(Dataset excerpts)
◆ ◆ ◆
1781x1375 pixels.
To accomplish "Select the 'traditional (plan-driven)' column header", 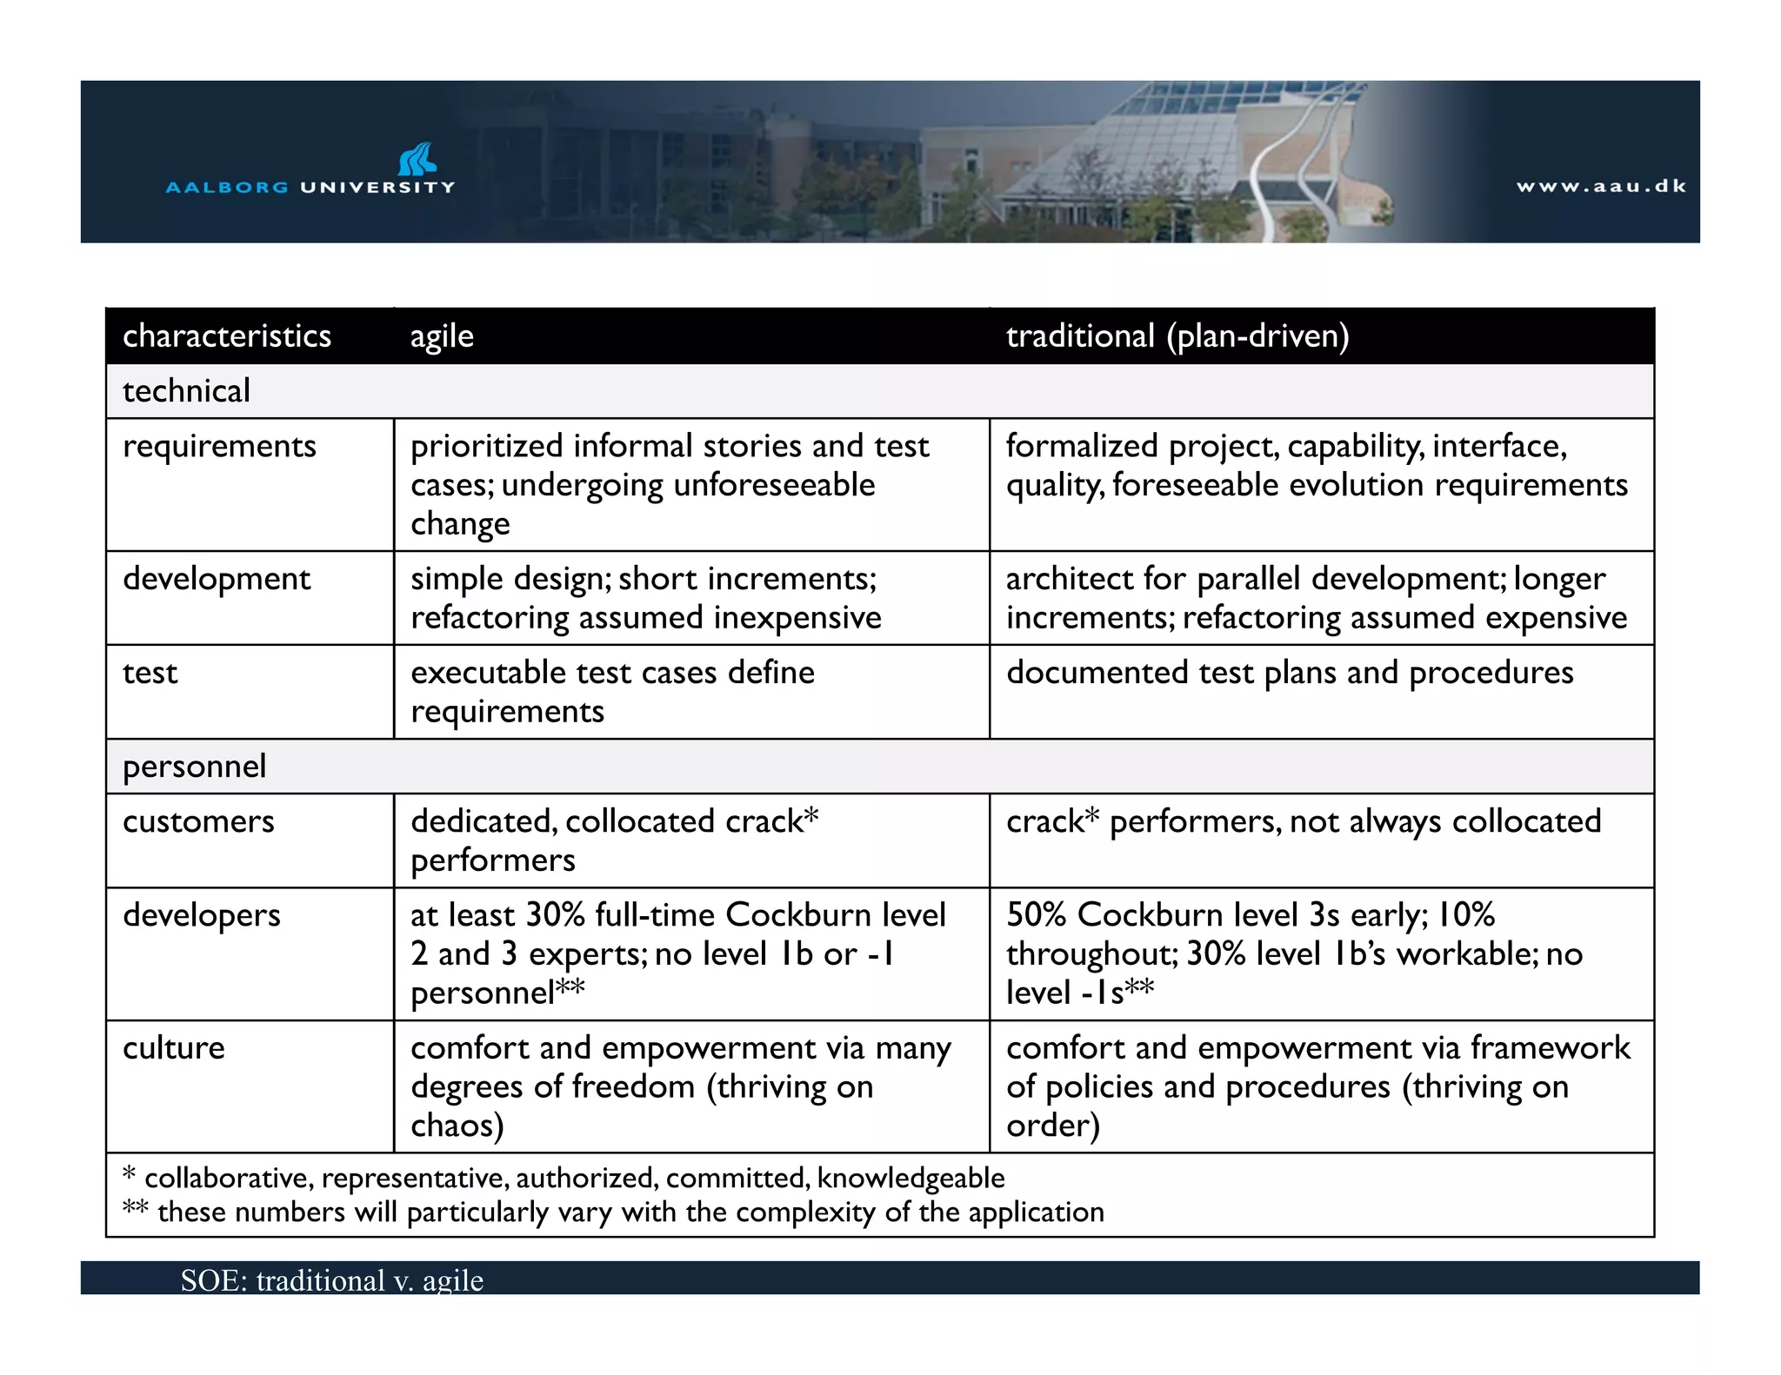I will tap(1177, 336).
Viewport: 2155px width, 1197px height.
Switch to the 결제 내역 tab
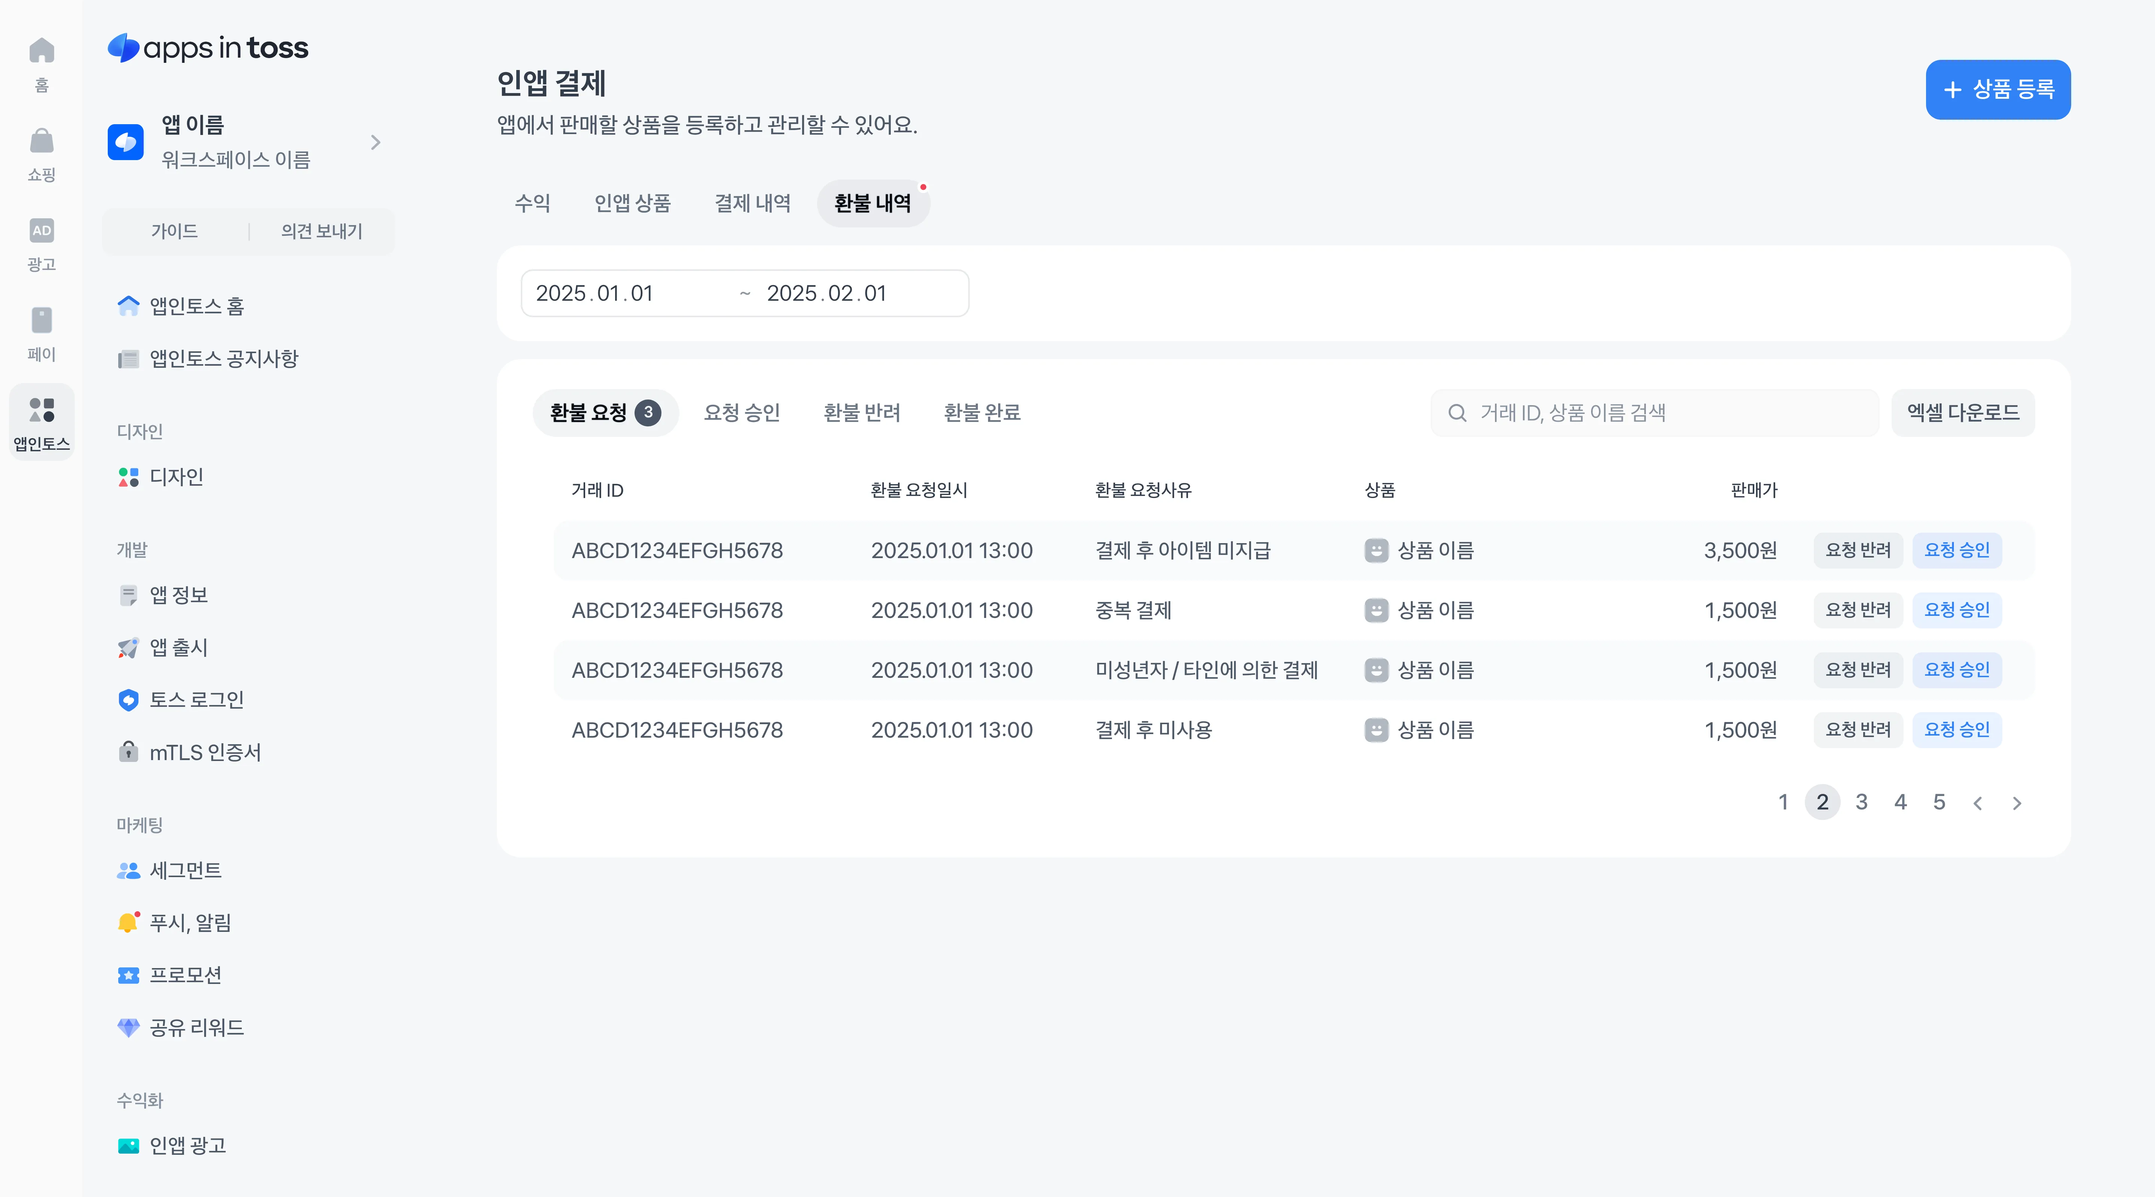click(x=752, y=203)
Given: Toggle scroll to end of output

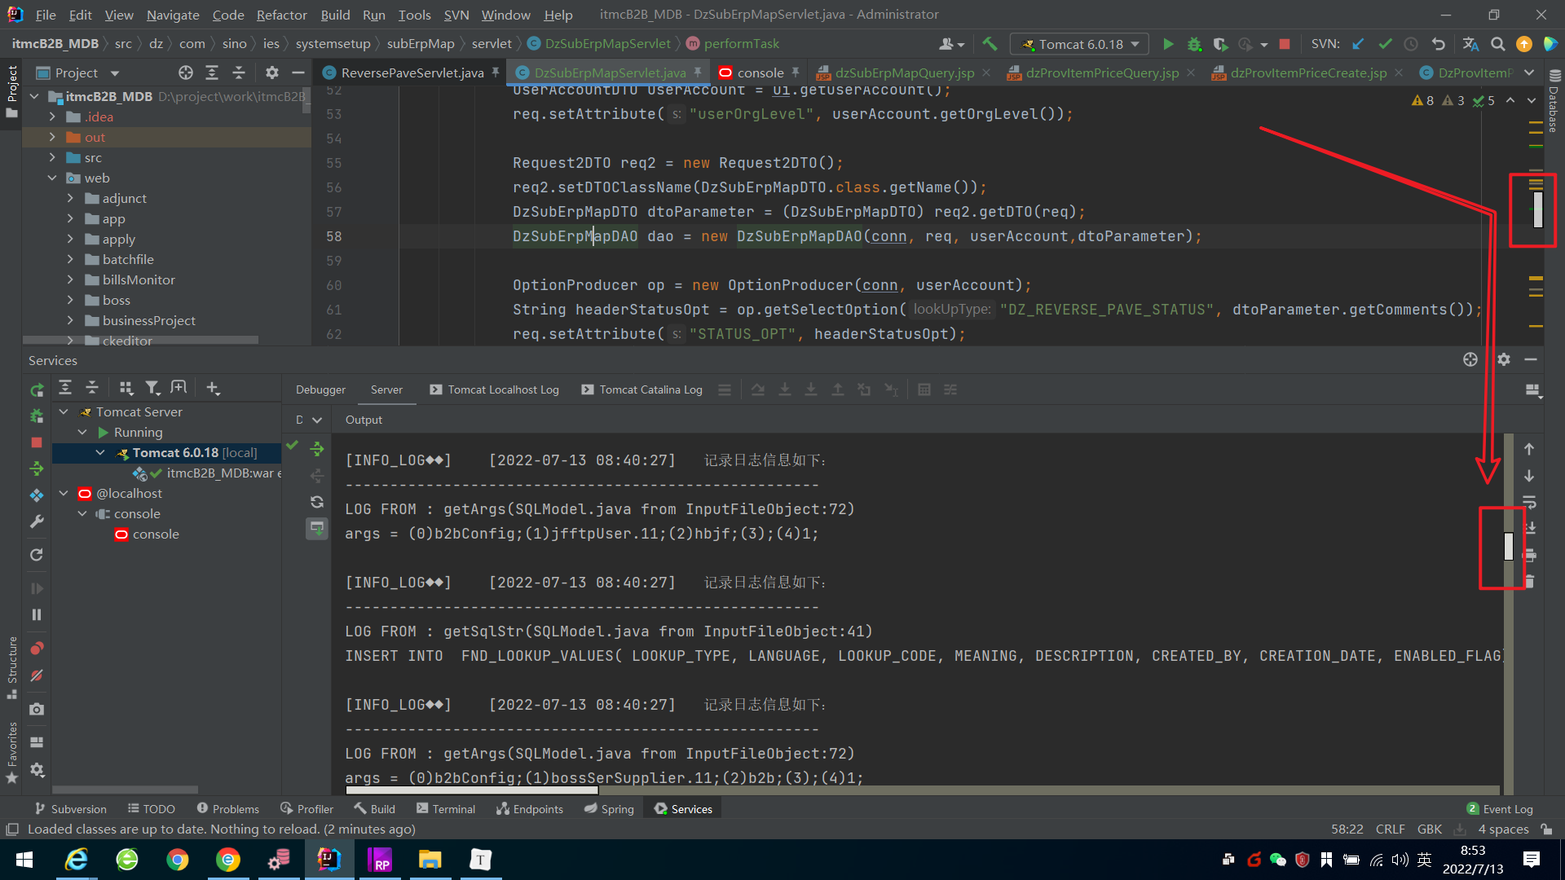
◆ ◆ ◆
Your goal
Please leave out the pictures while you copy exactly the lines from the one containing "Switch to the 결제 내역 tab" through the end of the records.

Answer space
Switch to the 결제 내역 tab
click(x=752, y=203)
Given: Toggle scroll to end of output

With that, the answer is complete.